2024年F1第9戦カナダGP Sky F1のインタビューに応じるニコラス・トンバジス(FIA シングルシーター担当ディレクター)

 トンバジスは、現在のレギュレーションが2026年のマシンパフォーマンスを低下させることが懸念されていると認めたが、最終的に決定されるレギュレーションはこれらの問題に対処するものになることを全員に保証し、2026年のマシンはこれまでとは違った、よりエキサイティングな体験を提供するだろうと自信を示した。

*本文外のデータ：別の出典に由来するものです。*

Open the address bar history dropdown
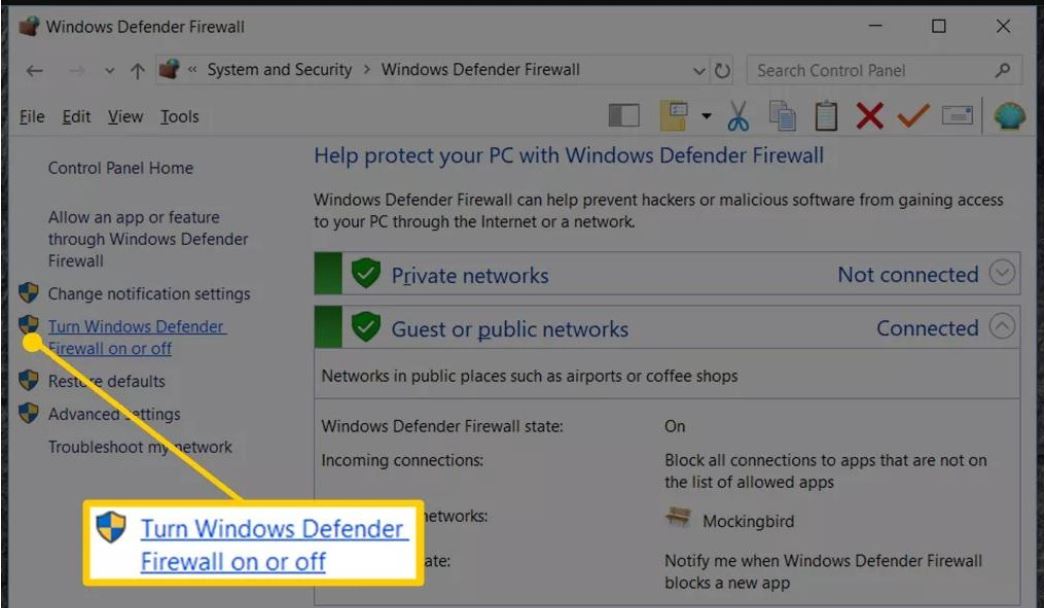This screenshot has width=1046, height=608. pos(699,71)
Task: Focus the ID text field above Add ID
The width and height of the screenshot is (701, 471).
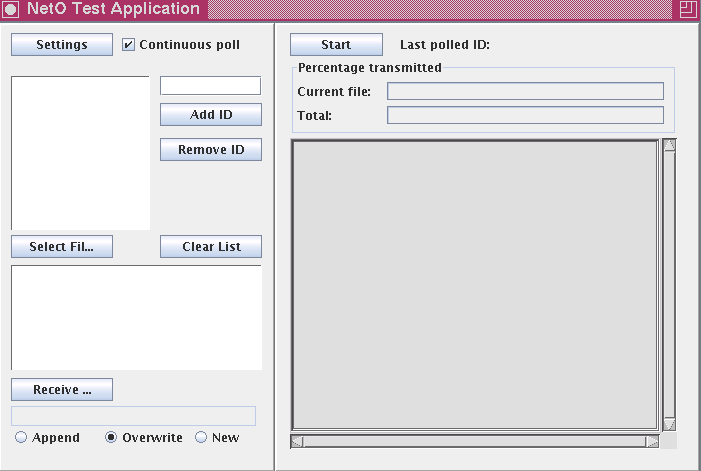Action: (x=210, y=86)
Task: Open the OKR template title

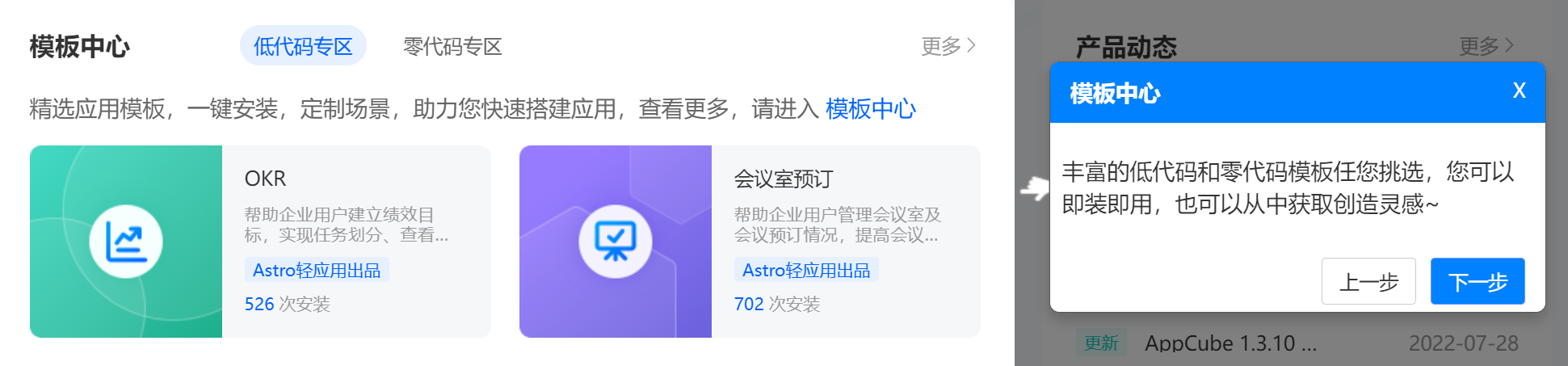Action: click(x=266, y=179)
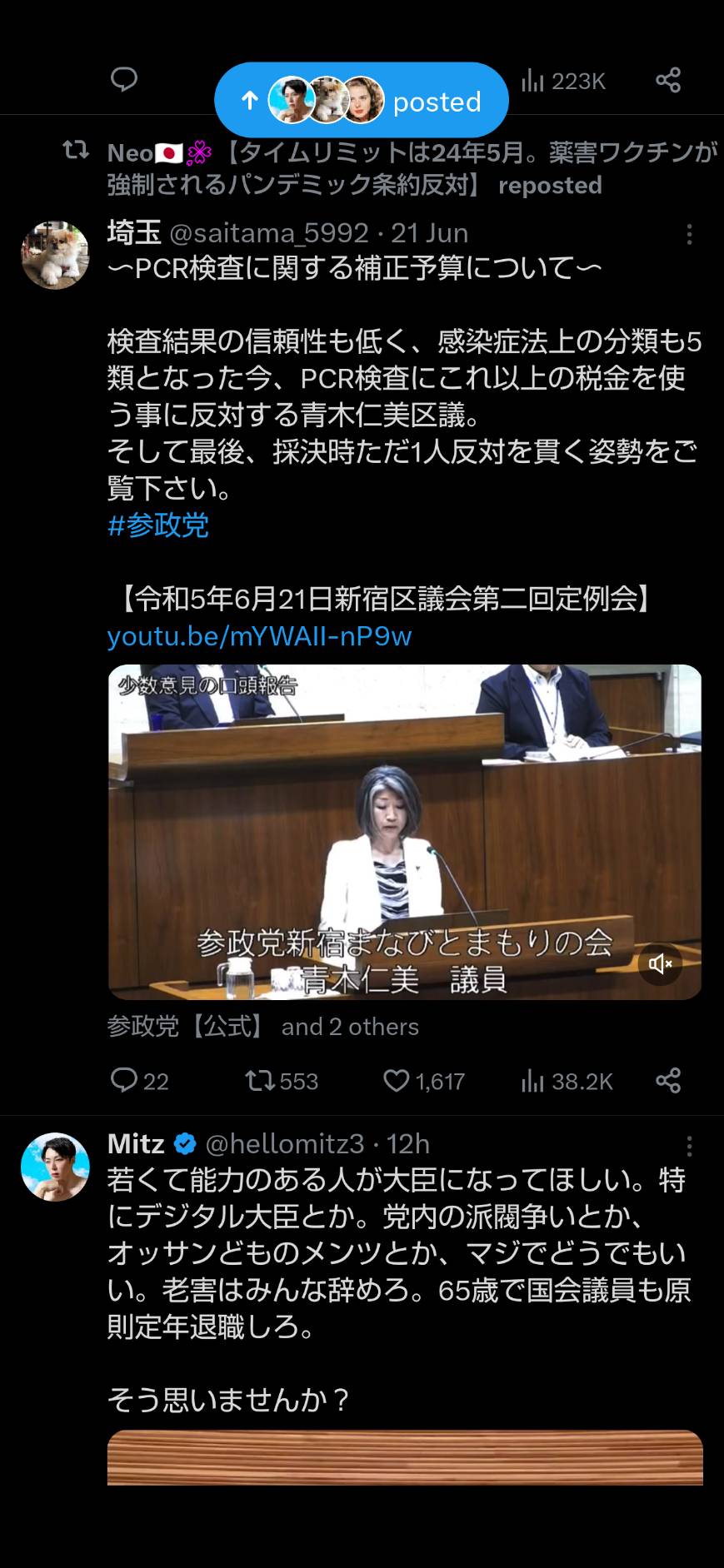Play the 青木仁美 council video
The width and height of the screenshot is (724, 1568).
405,832
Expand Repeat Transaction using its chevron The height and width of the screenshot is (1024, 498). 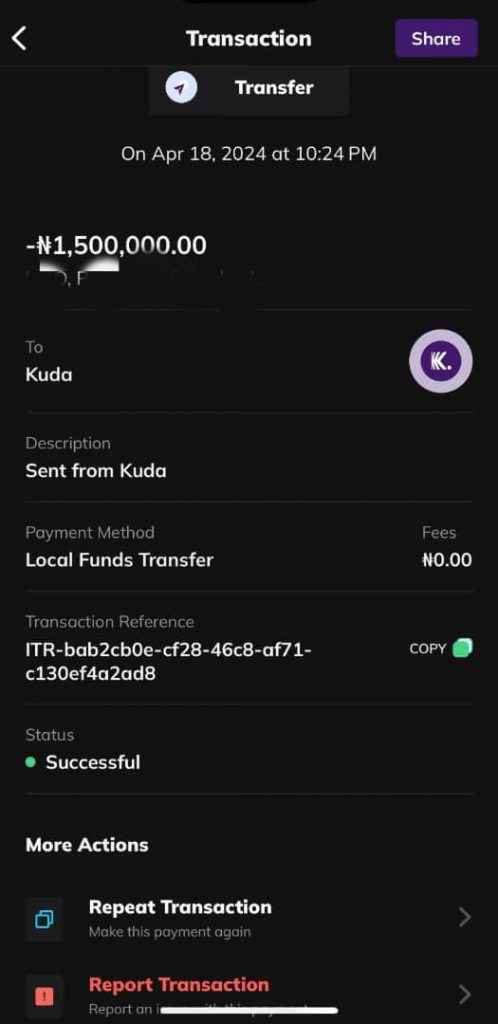click(465, 918)
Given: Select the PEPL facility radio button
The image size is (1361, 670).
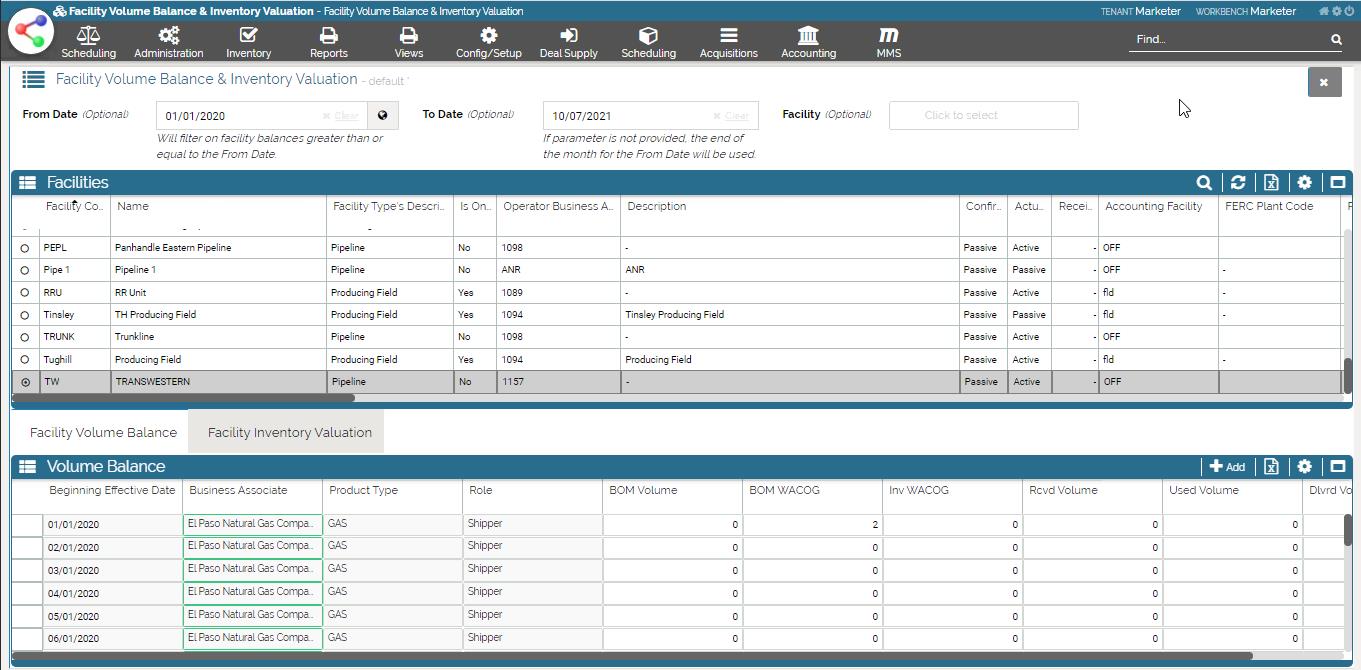Looking at the screenshot, I should [x=25, y=248].
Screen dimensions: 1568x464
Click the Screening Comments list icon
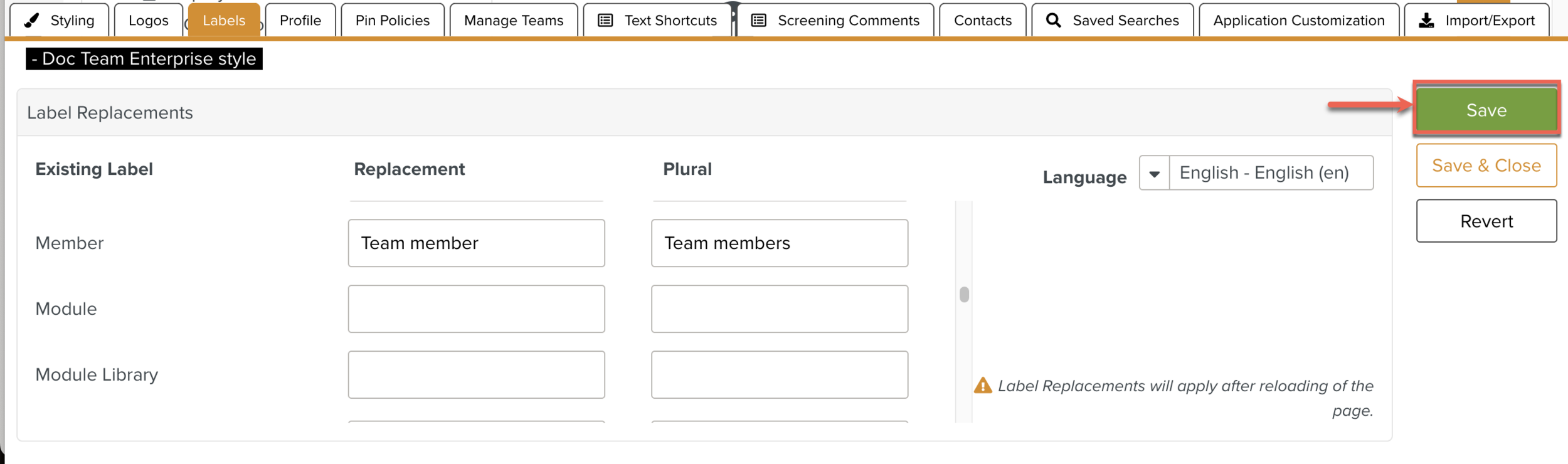pos(758,21)
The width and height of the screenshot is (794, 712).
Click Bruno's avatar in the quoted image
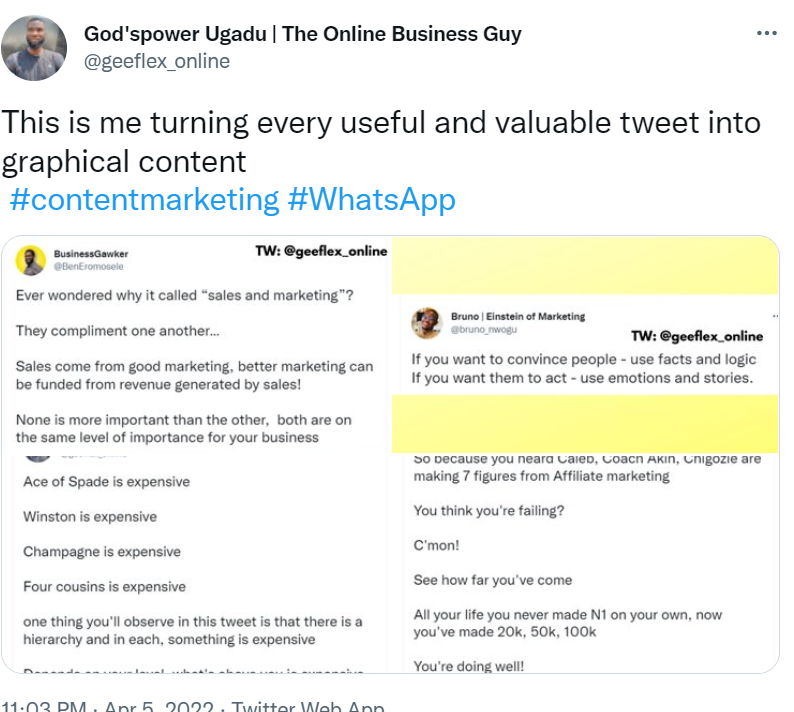click(427, 322)
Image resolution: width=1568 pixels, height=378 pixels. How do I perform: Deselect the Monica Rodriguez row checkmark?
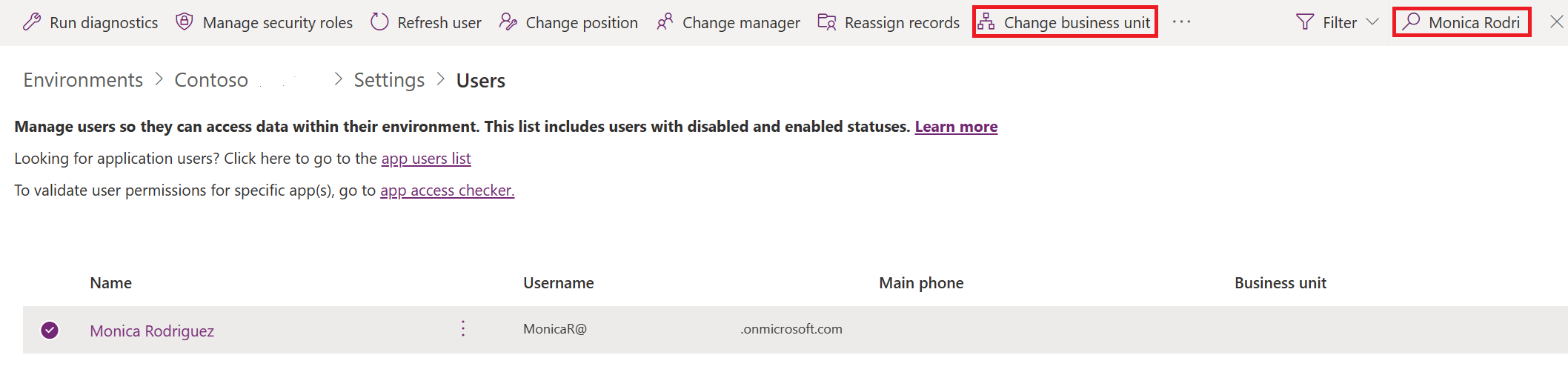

「懸念があるのは間違いないと思う。人々は今、紙に書かれたレギュレーションがどのようなものであるか素早く確認し、読んだものにもとづいてコメントしているからだ」

「私は、人々が提起したこれらの問題について何の懸念も持っていないが、我々がパフォーマンスのためにいくつか改善を行うことを大きく見込んでいるのは確かだ。だからこそ、我々は最初からハードルをかなり低く設定した。チームとの協業によって、そこから築き上げることができるようにしたのだ。これらのマシンのダウンフォースを増やすのは、実はとても簡単だ」

「そのため、コメントは理解できるものの、マシンがF2や同等のシリーズより速くならないという心配はないと思う。最終的なレギュレーションができた時点で100%解決すると考えている」

 F1は、内燃機関(ICE)とバッテリーコンポーネントの出力を50対50に分割する新しいターボハイブリッドエンジンを2026年に導入することを約束していることから、シャシー面では妥協が生じている。一部のチームは、ICEの出力を高めて燃料流量の制限を減らすことで、マシンの速度を上げることを提案している。この考えは以前却下されたものだが、トンバジスは、F1のパワーユニットマニュファクチャラーがそのような変更を支持するのであれば、再考する可能性も有り得ると示唆した。